You would need to modify jetson-inference to use the pre/post-processing that your model expects. In my experience, there can be significant post-processing for pose estimations models. It may be easier for you to just use something like the ONNX Runtime, and use your existing Python application to do the pre/post-processing.
Do you mean the onnx runtime via cuda? I have a working onnx solution and tried it on a ras pi 4GB but it’s slow. Also tried running PyTorch directly via cuda on the jetson nano and it failed
ex: my model takes in a tensor(1, 3, 256, 192) and outputs a tensor(1, 18, 48, 48) and then takes the max values in the heatmap and thresholding. If i have to put this an onnx model through the detectnet example (or pose estimation model) how can I modify the jetson inference? I did not find much documentation online though on how to do?
Yes, if you set the ONNX backend to CUDA while running it on Jetson, it should be faster.
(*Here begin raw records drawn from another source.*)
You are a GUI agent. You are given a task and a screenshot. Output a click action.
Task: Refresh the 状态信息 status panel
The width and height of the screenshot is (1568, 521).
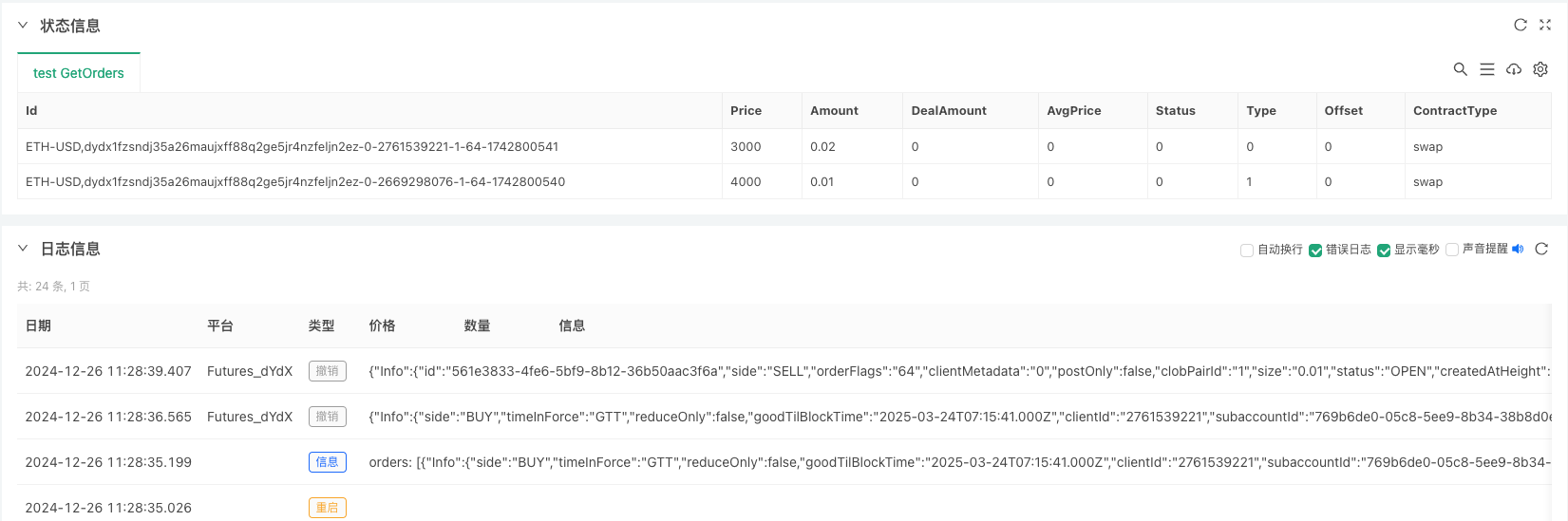point(1521,26)
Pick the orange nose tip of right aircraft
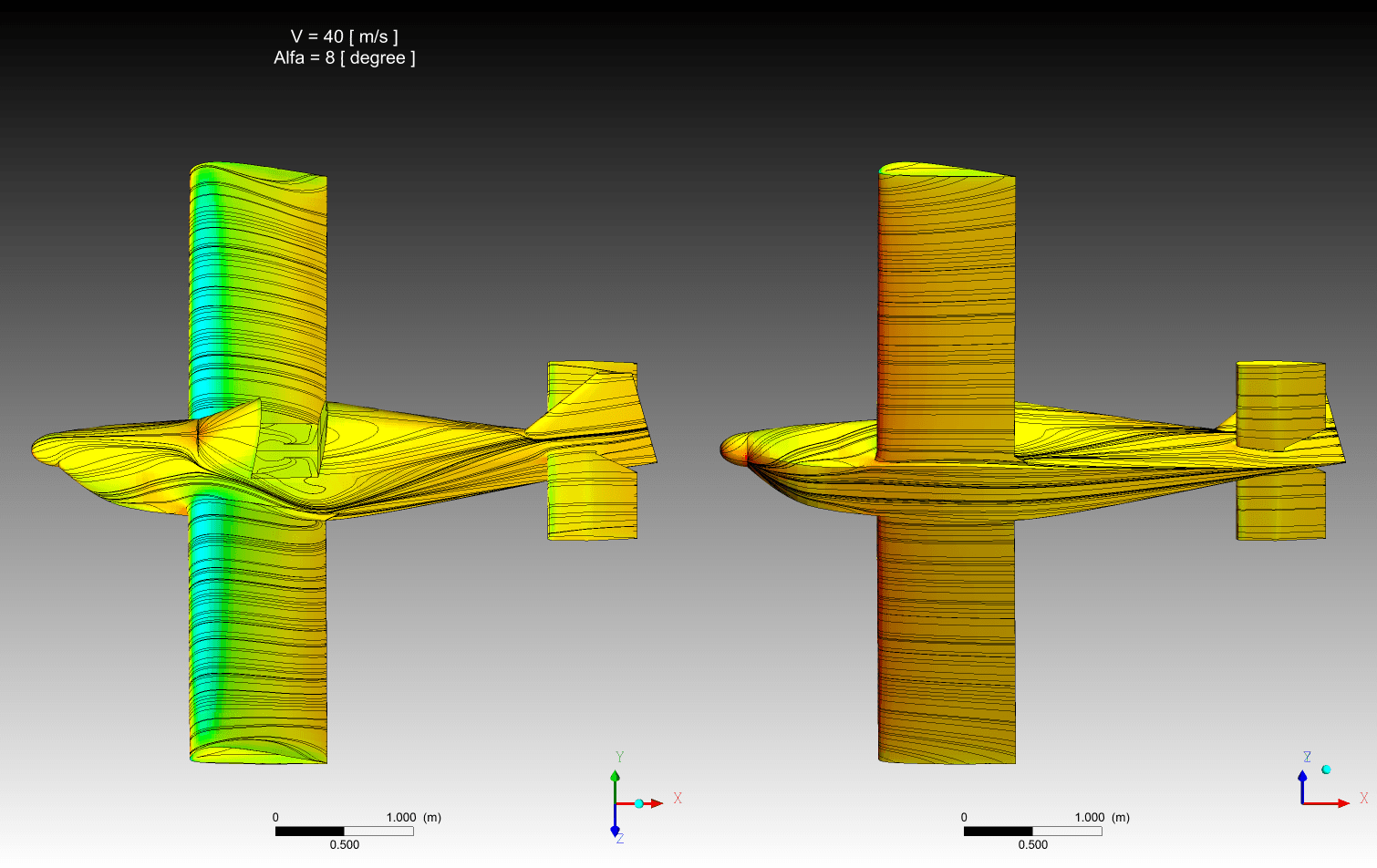 point(730,448)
Your model is a pose estimation model, so it wouldn’t run through detectnet. Since your model is of a different architecture, you would need to modify the pre/post-processing here:
Hey dusty_nv,
I used a stacked hour glass this time and converted it into onnx cuda, tensor RT and torch2trt and was successfully able to do it by running a random input tensor (1,3, 256, 256) through the model for 50 epochs and it took 0.025 s per epoch. The problem arises when I call the inference with the camera (below code/OpenCV) and try to pass in the image the terminal stops showing a ram too low problem:
How can I call a live camera via jetcam on the terminal (references would help)? Thanks
import jetson.inference
import jetson.utils
net = stacked hourglass() #example
camera = jetson.utils.videoSource("csi://0") # '/dev/video0' for V4L2
display = jetson.utils.videoOutput("display://0") # 'my_video.mp4' for file
while display.IsStreaming():
img = camera.Capture()
#preprocessing done here ...
detections = net(img) # passing in the image to model
display.Render(img)